​Dünyanın en hızlı casus uçağının hikayesi: SR-71 Blackbird

Lockheed SR-71 Blackbird (Arşiv)
Lockheed SR-71 Blackbird (Arşiv)
TT

​Dünyanın en hızlı casus uçağının hikayesi: SR-71 Blackbird

Lockheed SR-71 Blackbird (Arşiv)
Lockheed SR-71 Blackbird (Arşiv)

ABD menşeili Lockheed SR-71 Blackbird keşif uçağı, ABD ve Rusya arasındaki Soğuk Savaş sırasında (1947-1991) dünyadaki diğer tüm uçaklardan daha yüksek irtifada ve daha hızlı bir şekilde uçabiliyordu.
Bu uçak, ilk kalkışından 55 yıl sonra hala hız bakımından diğerlerine fark atıyor.

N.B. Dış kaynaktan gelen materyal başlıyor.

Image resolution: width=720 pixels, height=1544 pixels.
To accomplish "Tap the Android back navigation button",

CNN’e göre 1950'lerin sonlarında gizlilik içinde tasarlanan Lockheed SR-71, bugüne kadar yatay uçuşta en yüksek irtifa ve -roketle çalışmayan bir uçak için- en yüksek hız rekorunu elinde tutuyor.
Lockheed SR-71, uydular ve insansız hava araçlarının (İHA) olmadığı bir dönemde tespit edilmeden ve vurulmadan düşman sınırlarını izlemek için tasarlanmış bir casus filosunun parçasıydı.

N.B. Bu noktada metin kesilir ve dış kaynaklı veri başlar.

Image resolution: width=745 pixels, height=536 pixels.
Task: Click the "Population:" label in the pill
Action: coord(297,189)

Koyu siyah renginden dolayı Blackbird (Siyah Kuş) olarak adlandırılan Lockheed SR-71, havacılık tarihi konusunda araştırmacı olan, Blackbird Tasarım ve Gelişimi kitabının yazarı Peter Merlin’e göre uçak 1950'lerde tasarlanmasına rağmen hala gelecekten gelen bir şeye benziyor.

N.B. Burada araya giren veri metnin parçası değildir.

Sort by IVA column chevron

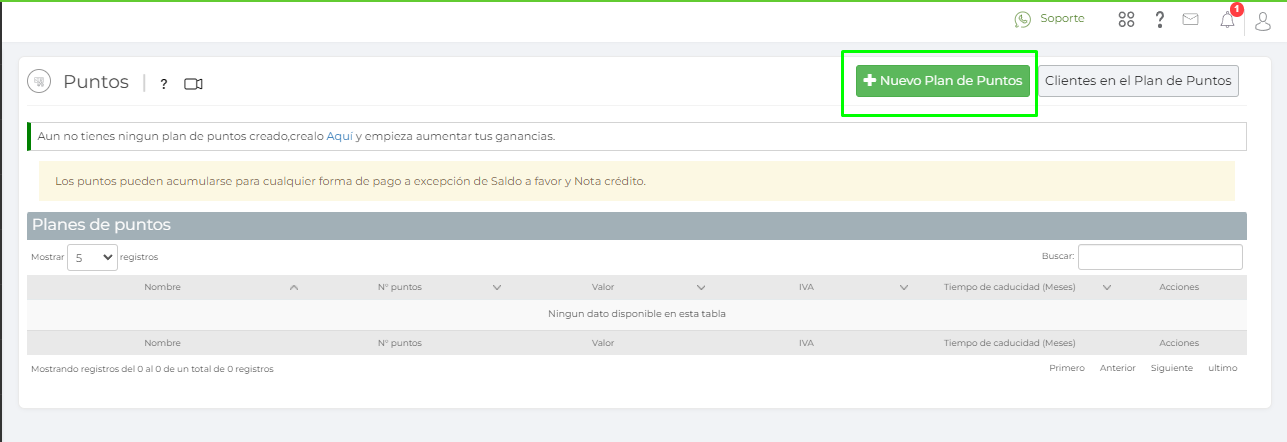pyautogui.click(x=904, y=287)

1960 yılının Mayıs ayında Sovyet hava sahasında fotoğraf çeken bir ABD U-2 casus uçağı düşürüldü.
ABD hükümeti başlangıçta bunun bir hava araştırma uçağı olduğunu açıkladı ancak Sovyet hükümeti ele geçirilen pilot ve uçağın keşif ekipmanının fotoğraflarını yayınladıktan sonra bu hikaye çöktü.
Olay, Soğuk Savaş sırasında diplomatik tepkilere neden oldu.  Daha hızlı ve daha yüksek irtifada uçabilecek yeni bir keşif uçağına olan ihtiyacı da güçlendirdi.
Merlin konuya dair, "CIA, 90 bin feet irtifa ve yüksek hızda mümkün olduğu kadar radara yakalanmayacak şekilde uçabilecek bir uçak istedi" yorumunda bulundu.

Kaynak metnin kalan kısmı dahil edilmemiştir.